Hacker News new | past | comments | ask | show | jobs | submit login
"this gem is awesome".to_spanish # = "esta joya es impresionante" (github.com/jimmycuadra)
94 points by vrish88 on Jan 12, 2011 | hide | past | favorite | 43 comments



Just in case you didn't know, and you have plans to actually use Google Translate for translating web pages into Spanish... please don't. I haven't seen a single sentence with more than 3-4 words translated properly from English to Spanish. Even the examples shown in the README make no sense in Spanish.
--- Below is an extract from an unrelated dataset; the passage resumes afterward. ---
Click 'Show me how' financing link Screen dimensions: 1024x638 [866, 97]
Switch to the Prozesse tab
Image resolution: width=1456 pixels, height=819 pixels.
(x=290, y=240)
Really? From my experience English to Spanish translation works pretty well in Google Translate. I've been using it a lot when I started to live in Spain and my Spanish skills were not too great yet: people were actually complementing me for how good my (written) Spanish is and were in huge shock when they met me in person and it turned out that I barely can formulate any sentence. True story.


It depends... most of what's translated is understandable for a native speaker, but it will be clear that it wasn't written by one. If you need to communicate with a Spanish speaker, it will work quite well. If you need to write a brochure or something formal... better get someone to translate for you.


Well, that's quite obvious, Google Translate is not perfect, e.g. overuses "Usted/Ustedes" or often gets lost when there's a lot of pronouns and missed "yo", "tu", "el", but:

a) with a little big of knowledge about the language and bit of editing you can overcome most of those stuff

b) even without editing it makes most of the stuff readable/understandable

c) works much better that competitive products (babblefish).


"my Spanish skills were not too great yet"

"From my experience English to Spanish translation works pretty well"

I think there's a connection.


You're wrong. "Not too great" doesn't mean I had completely no idea about the language, I was able to spot most obvious mistakes or strange constructions in the translation . Plus, 1,5 year later my Spanish is much better and I still think GT does amazingly good job for a machine translation. I also can compare it with how it works when translating from/to Spanish or English to/from Polish and really, English <-> Spanish is much, much better.


I'm fluent in English and Spanish. Yes, GT's English -> Spanish output is better than gibberish and you can often get the gist despite the glaring errors, especially if you know both languages.

But my point was, don't you think there's a bit of cognitive dissonance to somebody using machine translation because they don't speak a language very well, yet confidently asserting that the translations are good?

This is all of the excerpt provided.